Alla fine del terzo corridoio alla sinistra di questo troverai una serie di interruttori generali che danno energia ai palazzi. Piazzaci una carica e falli saltare dal numero A1 all’E5. Ignora gli altri. Fai ripartire i generatori ausiliari dal B1 al B7. Ho bypassato il resto dei circuiti, non ti puoi sbagliare. Segui i segni che ti ho lasciato. Le guardie sono state richiamate altrove. E prima di pensare che sia una trappola e accartocciare questi biglietti, ricorda che sono centoquaranta piani a piedi senza dispositivi ausiliari.

PS: nel prossimo gabbiotto troverai altre indicazioni! ;)

Non erano firmati, ma un solo e unico nome balenò nella mente di Oda. Li accartocciò comunque, fissandosi il pugno chiuso, per poi voltarsi nella direzione indicata per proseguire. 
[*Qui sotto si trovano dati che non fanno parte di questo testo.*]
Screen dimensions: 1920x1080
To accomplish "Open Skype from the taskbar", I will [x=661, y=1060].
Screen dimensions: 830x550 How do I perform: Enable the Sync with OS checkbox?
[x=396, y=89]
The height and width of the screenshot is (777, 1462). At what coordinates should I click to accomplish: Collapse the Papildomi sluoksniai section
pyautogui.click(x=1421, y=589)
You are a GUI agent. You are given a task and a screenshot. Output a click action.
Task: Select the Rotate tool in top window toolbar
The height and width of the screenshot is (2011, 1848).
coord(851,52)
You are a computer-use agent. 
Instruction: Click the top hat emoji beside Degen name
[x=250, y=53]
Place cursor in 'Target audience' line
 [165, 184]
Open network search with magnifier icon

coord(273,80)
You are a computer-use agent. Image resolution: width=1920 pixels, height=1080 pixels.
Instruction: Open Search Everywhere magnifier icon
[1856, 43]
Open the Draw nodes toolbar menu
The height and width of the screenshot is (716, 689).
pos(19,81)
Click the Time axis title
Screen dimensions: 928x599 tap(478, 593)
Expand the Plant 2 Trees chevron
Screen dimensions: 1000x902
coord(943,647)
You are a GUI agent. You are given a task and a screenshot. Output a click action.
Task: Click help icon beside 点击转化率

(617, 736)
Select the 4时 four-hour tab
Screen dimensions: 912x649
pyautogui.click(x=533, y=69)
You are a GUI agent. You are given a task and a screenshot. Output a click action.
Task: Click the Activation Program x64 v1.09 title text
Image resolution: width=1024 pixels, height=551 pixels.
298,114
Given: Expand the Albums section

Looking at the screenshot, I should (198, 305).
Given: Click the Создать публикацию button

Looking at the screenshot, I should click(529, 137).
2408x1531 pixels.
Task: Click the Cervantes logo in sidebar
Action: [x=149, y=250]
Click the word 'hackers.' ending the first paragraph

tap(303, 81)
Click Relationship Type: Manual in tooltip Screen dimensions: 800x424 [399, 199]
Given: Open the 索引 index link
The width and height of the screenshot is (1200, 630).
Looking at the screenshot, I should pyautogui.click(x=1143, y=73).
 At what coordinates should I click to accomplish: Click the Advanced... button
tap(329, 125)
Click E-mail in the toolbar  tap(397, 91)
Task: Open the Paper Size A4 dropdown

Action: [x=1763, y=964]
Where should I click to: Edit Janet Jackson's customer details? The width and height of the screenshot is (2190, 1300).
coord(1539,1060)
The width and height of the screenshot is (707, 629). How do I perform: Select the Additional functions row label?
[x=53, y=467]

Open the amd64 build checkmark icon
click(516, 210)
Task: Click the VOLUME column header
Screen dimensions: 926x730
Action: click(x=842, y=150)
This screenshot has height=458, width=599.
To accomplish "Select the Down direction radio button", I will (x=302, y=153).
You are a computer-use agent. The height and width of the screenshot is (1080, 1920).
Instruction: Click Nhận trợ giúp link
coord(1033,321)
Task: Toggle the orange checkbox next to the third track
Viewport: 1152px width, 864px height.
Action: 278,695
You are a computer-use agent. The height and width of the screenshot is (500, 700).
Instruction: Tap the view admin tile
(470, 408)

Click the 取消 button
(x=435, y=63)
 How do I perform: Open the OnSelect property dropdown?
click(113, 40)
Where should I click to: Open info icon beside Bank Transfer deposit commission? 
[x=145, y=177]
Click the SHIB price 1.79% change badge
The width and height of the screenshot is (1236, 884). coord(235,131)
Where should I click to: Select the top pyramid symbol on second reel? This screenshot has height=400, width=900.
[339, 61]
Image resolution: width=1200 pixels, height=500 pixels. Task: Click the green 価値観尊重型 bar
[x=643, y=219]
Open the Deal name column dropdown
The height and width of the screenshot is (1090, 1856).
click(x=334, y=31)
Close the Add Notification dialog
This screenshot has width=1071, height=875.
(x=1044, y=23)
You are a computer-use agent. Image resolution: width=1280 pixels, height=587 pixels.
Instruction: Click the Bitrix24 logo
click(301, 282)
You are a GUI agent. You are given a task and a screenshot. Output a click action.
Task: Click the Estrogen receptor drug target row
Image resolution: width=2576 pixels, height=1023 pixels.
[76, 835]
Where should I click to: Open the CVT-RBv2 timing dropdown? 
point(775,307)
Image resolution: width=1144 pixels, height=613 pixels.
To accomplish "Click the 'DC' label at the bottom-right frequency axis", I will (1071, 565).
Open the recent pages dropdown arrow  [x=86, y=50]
I corridoi rimasero deserti come descritto, eppure l’uomo non si liberò della fastidiosa sensazione di trovarsi al centro di un microscopio. Dazai stava prevedendo le sue mosse come se fosse stato lui il possessore di Flawless

Trovò il secondo gabbiotto e le nuove istruzioni. Non si trattò di una mappa, ma qualcosa di molto simile, qualche disegnino corredato da una sequenza di passaggi brevi da compiere per aggirare trappole o imboscate nel palazzo, fino all’ubicazione esatta del Boss. 

Strinse i nuovi fogli tra le dita, riconoscendone l’utilità con qualcosa di simile alla frustrazione. Il bivio per decidere se fidarsi o meno si assottigliò, facendosi netto come un rasoio. Le cose stavano andando come Dostoevskij aveva ipotizzato e il pensiero lo morse. 

Hai un ascendente particolare su Dazai… 

Probabilmente ti aiuterà o farà qualcosa di stupido per assicurarsi che tu salga indenne. Anche se… non riesco a figurarmi quale potrebbe essere il suo piano principale. Mh. Che seccatura doverlo catturare vivo. 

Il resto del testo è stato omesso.